The Company accounted for the sale-leaseback transactions as financing transactions with the purchasers of the property in accordance with ASC Topic 842 as the lease agreements were determined to be finance leases. The Company concluded the lease agreements both met the qualifications to be classified as finance leases due to the obligation to repurchase the equipment.
The presence of a finance lease indicates that control of the equipment has not transferred to the buyer/lessor and, as such, the transactions were each deemed a “failed sale-leaseback” and must be accounted for as a financing arrangement. As a result of this determination, the Company is viewed as having received the sales proceeds from the buyer/lessor in the form of a hypothetical loan collateralized by its leased equipment. The hypothetical loan is payable as principal and interest in the form of “lease payments” to the buyer/lessor. As such, the Company will not derecognize the property from its books for accounting purposes until the lease ends.

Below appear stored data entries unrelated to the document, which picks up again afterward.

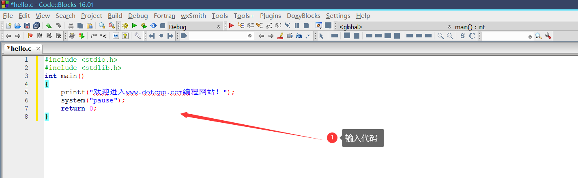Open the Plugins menu

click(x=270, y=15)
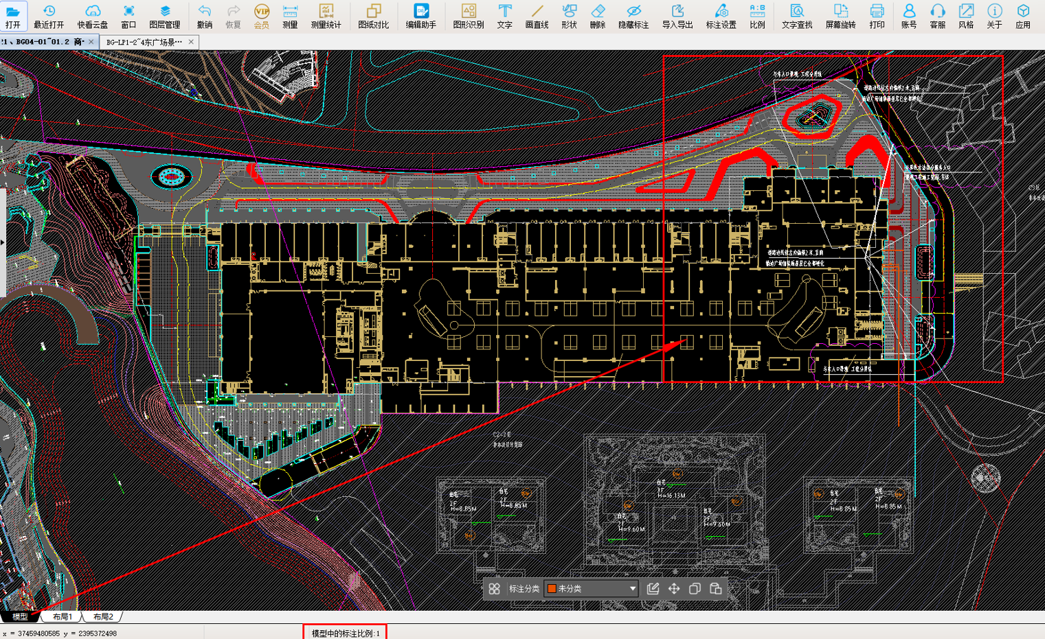Open 快看云盘 cloud drive
The width and height of the screenshot is (1045, 639).
[x=92, y=16]
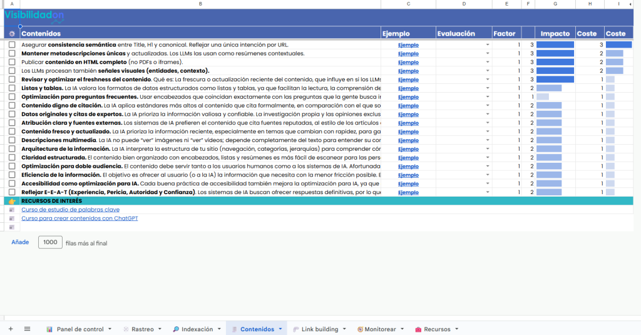Click the Recursos toolbox tab icon
This screenshot has width=641, height=335.
tap(418, 329)
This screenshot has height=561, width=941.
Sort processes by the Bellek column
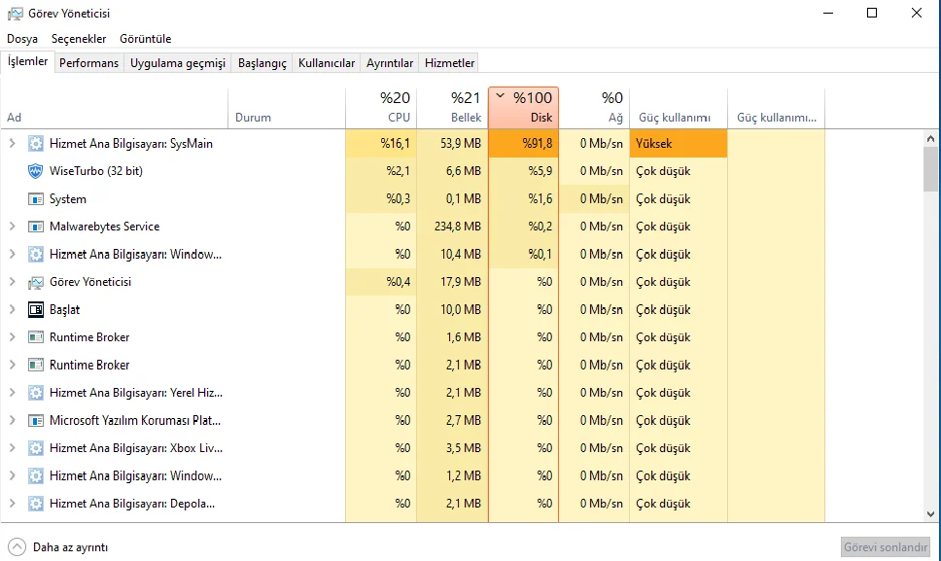[x=452, y=108]
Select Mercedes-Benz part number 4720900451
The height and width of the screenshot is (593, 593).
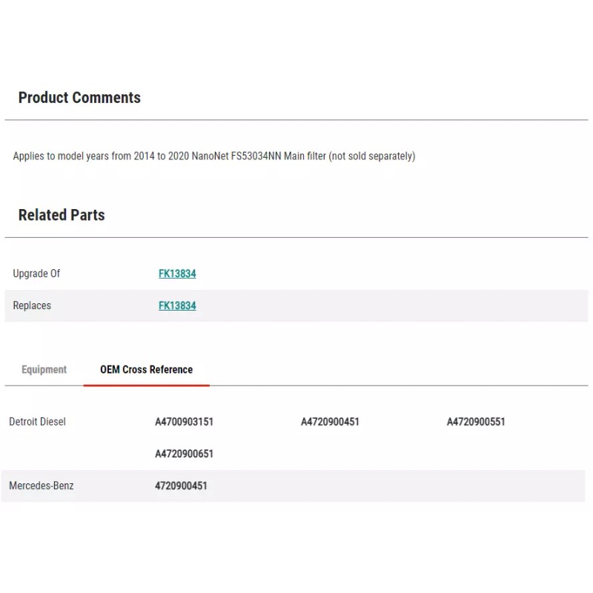(x=181, y=486)
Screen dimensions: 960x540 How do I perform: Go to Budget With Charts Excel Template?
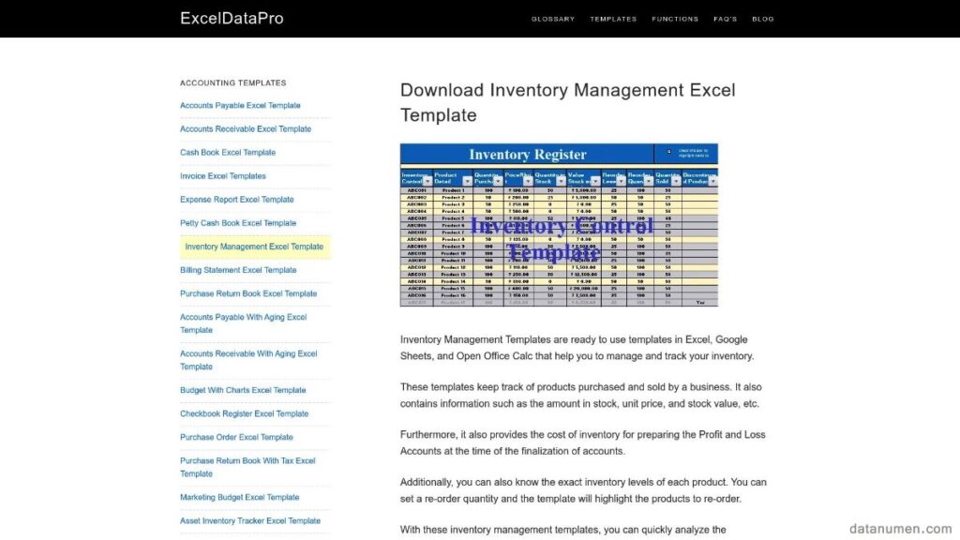[x=243, y=390]
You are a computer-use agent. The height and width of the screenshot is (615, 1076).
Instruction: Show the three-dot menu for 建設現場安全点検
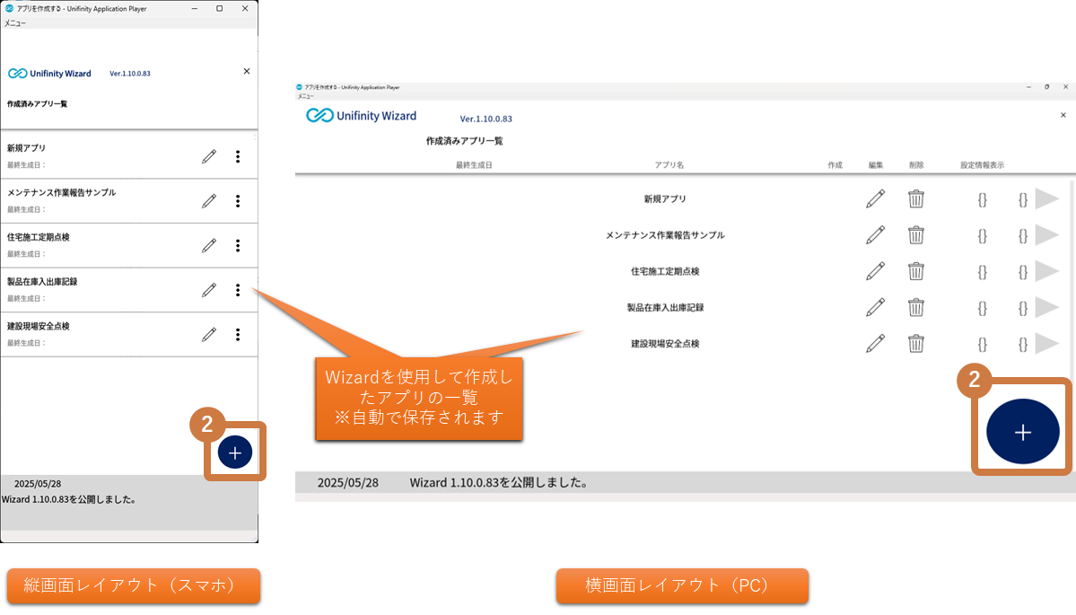click(238, 334)
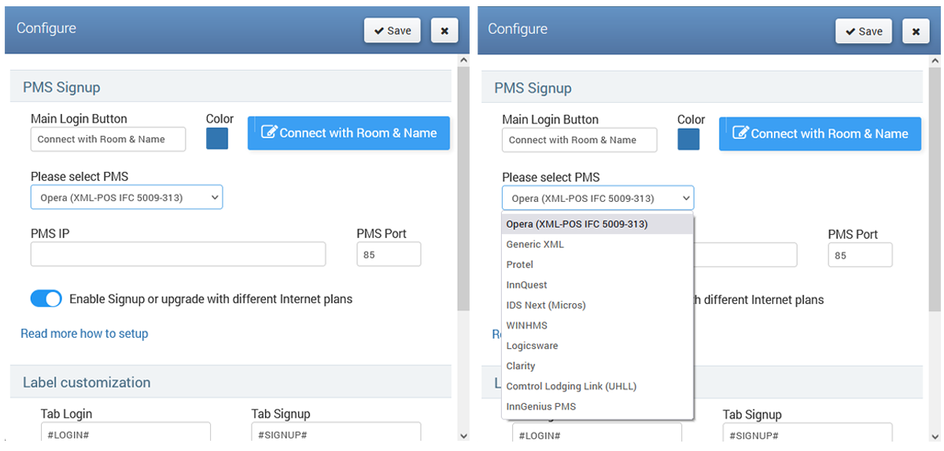The width and height of the screenshot is (944, 451).
Task: Open the left blue Color swatch
Action: [217, 138]
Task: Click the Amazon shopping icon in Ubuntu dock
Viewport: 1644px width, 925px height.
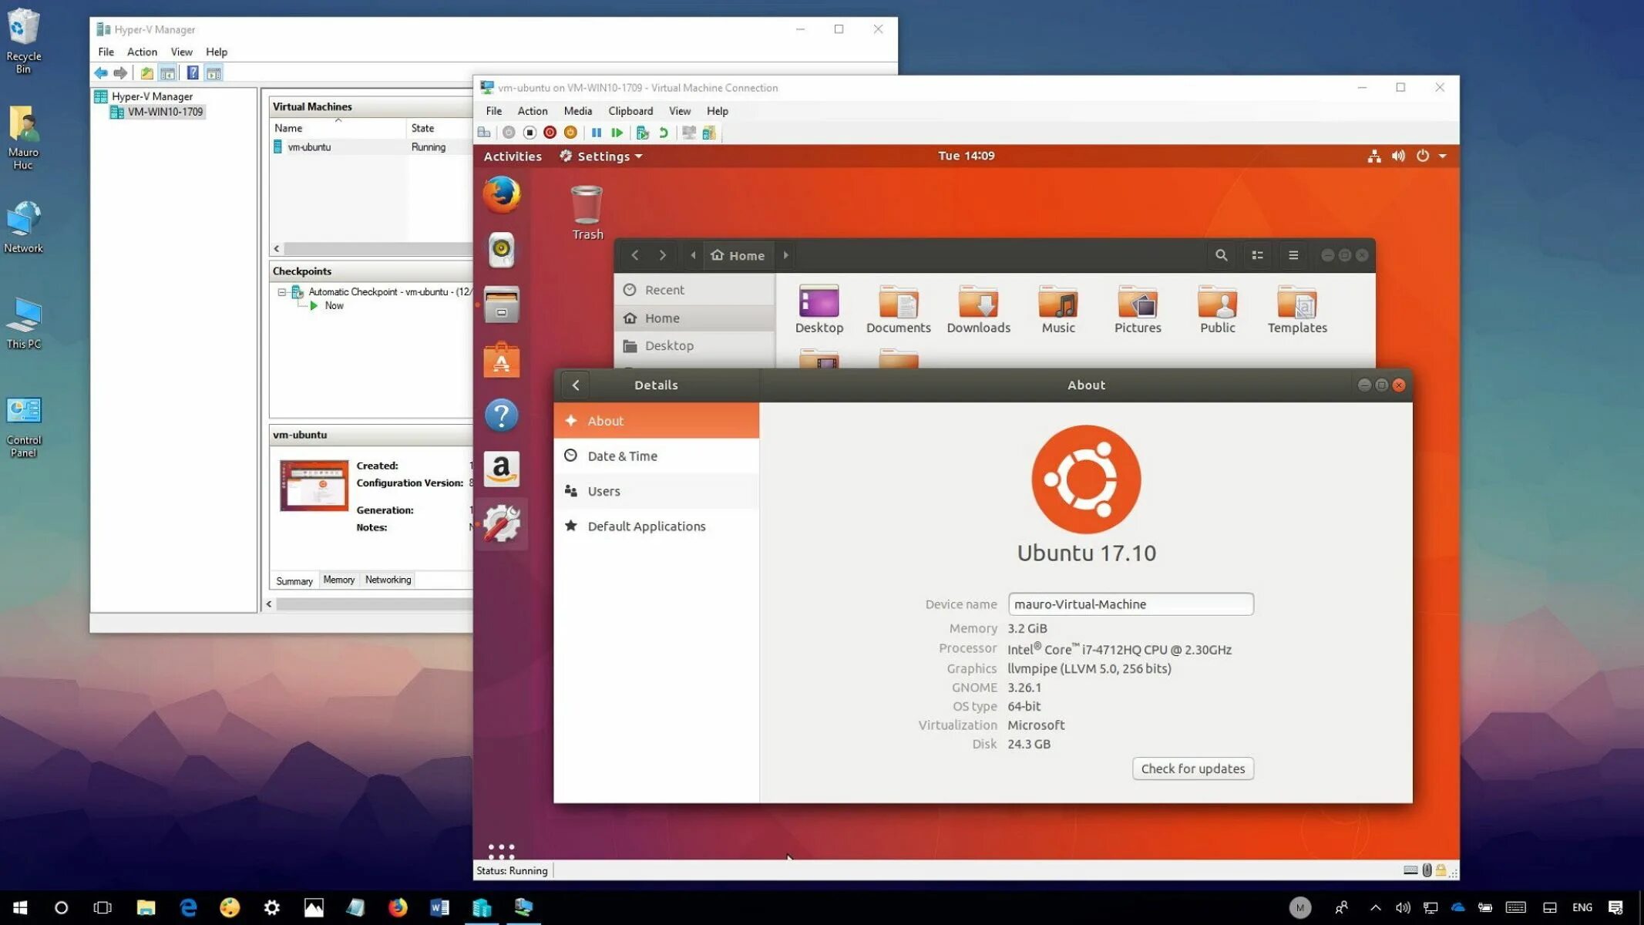Action: [x=501, y=470]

ORI was one of Odyssey’s subsidiaries that entered into one of the sale-leaseback financing obligations noted above. As noted in the NOTE 7 Investment in Unconsolidated Entities footnote, Odyssey transferred all of its shares in ORI to OML as part of the Investment in OML. Pursuant to the OML Purchase Agreement, Odyssey is obligated to pay all amounts owed for rent and the repurchase of the marine equipment under the sale-leaseback agreement.
 
As of December 31, 2023, the carrying values of the financing liabilities were $3,202,044 and $910,288. The monthly lease payments are split between a reduction of principal and interest expense using the effective interest rate method. No gain or loss was recognized related to the sale-leasebacks.
Under the April 4, 2023 and June 30, 2023 sale-leasebacks, the Company recorded third party payments of $350,000 and $100,000 respectively, as a cost of the financing obligation and recorded them as a discount.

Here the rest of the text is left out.